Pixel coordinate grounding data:
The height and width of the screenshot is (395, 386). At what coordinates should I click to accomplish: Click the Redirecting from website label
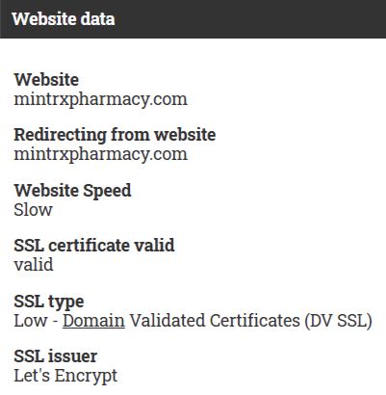pos(115,135)
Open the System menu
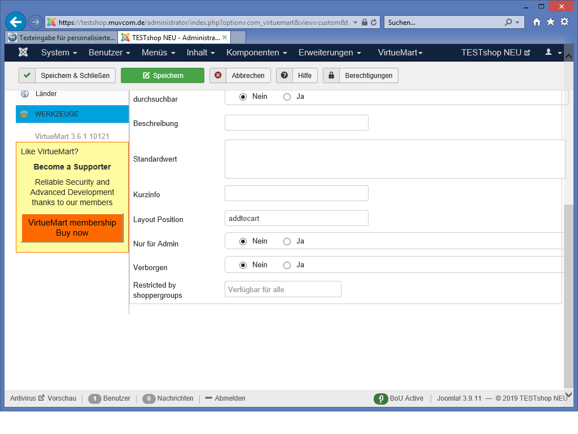578x434 pixels. point(59,53)
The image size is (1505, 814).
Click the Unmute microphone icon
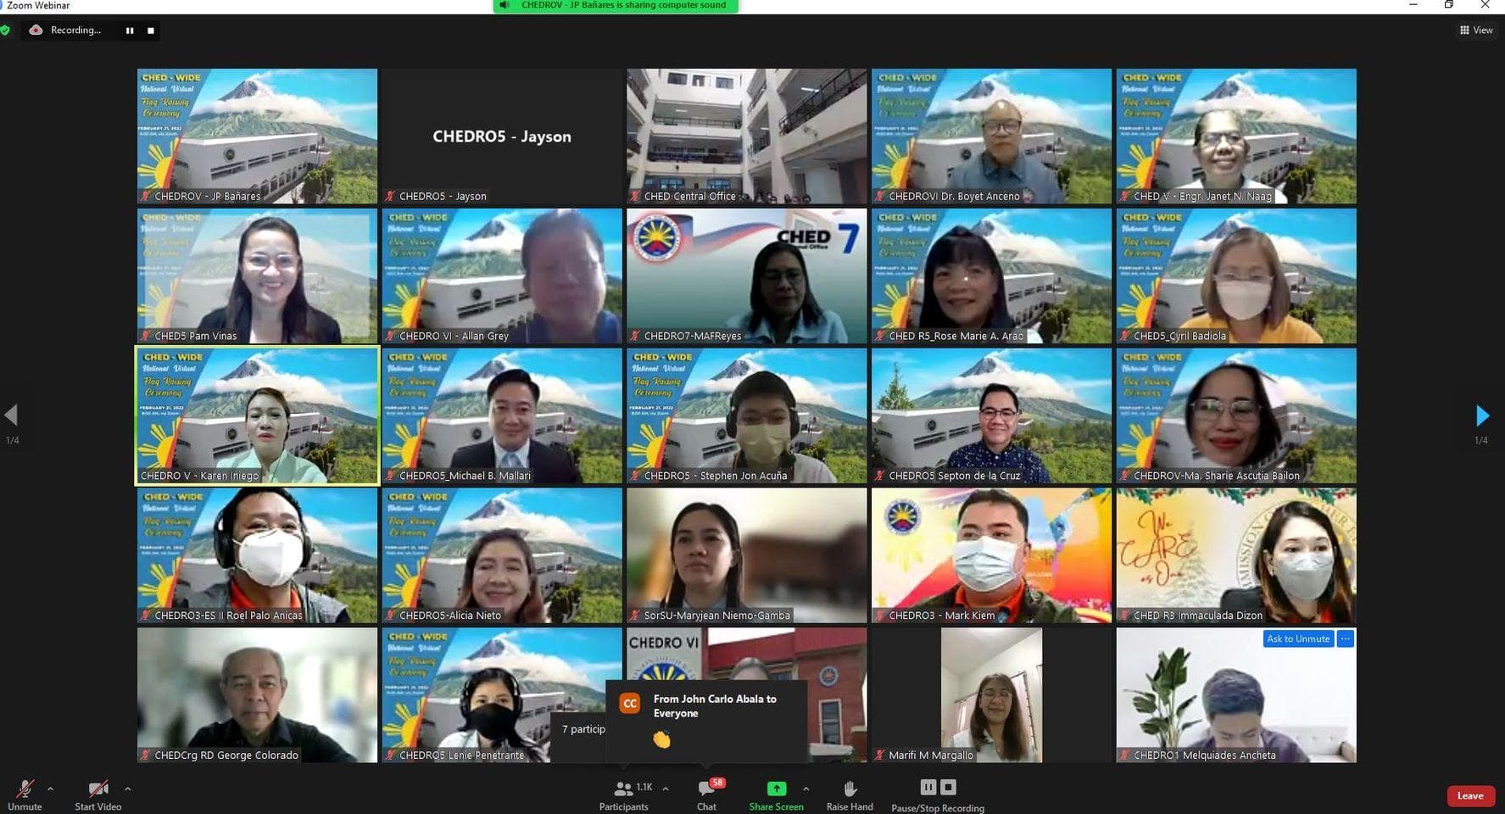click(25, 789)
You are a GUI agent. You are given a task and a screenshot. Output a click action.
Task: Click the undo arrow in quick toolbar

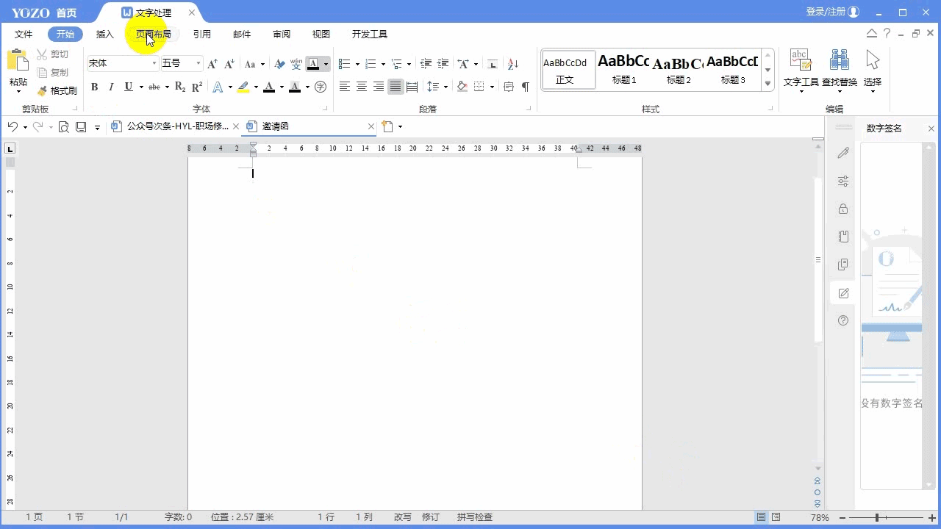12,126

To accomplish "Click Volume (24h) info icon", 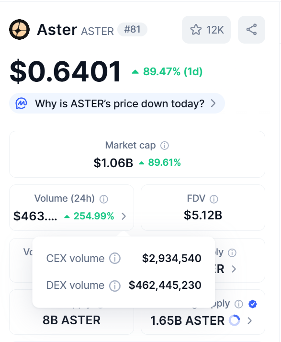I will coord(104,199).
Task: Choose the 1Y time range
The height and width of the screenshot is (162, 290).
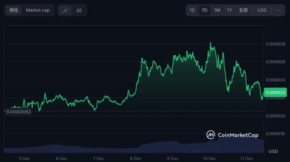Action: point(229,10)
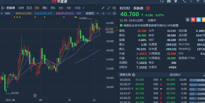Expand the 15分 interval dropdown arrow
This screenshot has width=205, height=103.
(x=84, y=8)
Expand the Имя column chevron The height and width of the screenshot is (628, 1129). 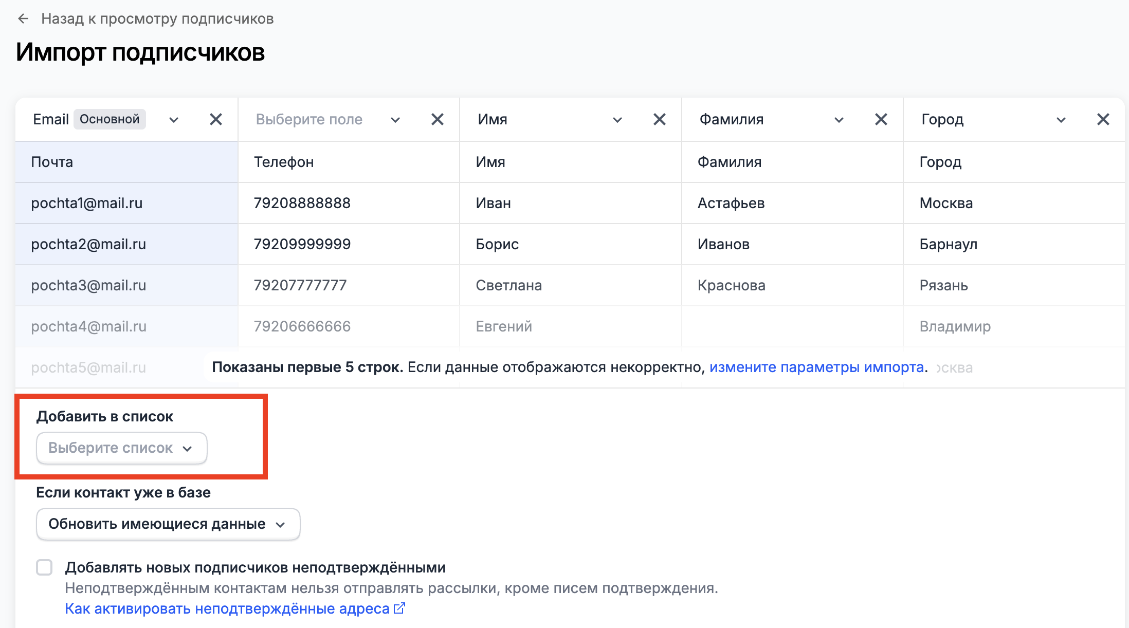(617, 120)
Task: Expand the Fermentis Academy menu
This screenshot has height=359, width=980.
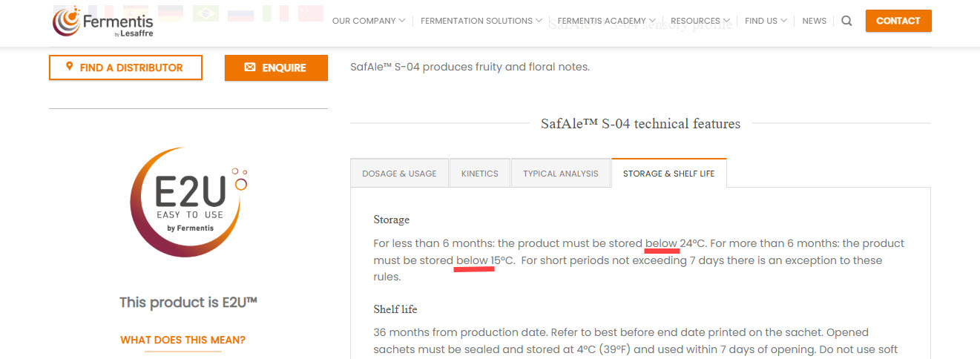Action: coord(606,21)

* Exercise requirements
Start at the line that contains "Task: Expand the Fermentis Academy menu" and retype every line through the end of the entries above, both ends included. Exclude all pictures.

* Final answer
Task: Expand the Fermentis Academy menu
This screenshot has height=359, width=980.
Action: coord(606,21)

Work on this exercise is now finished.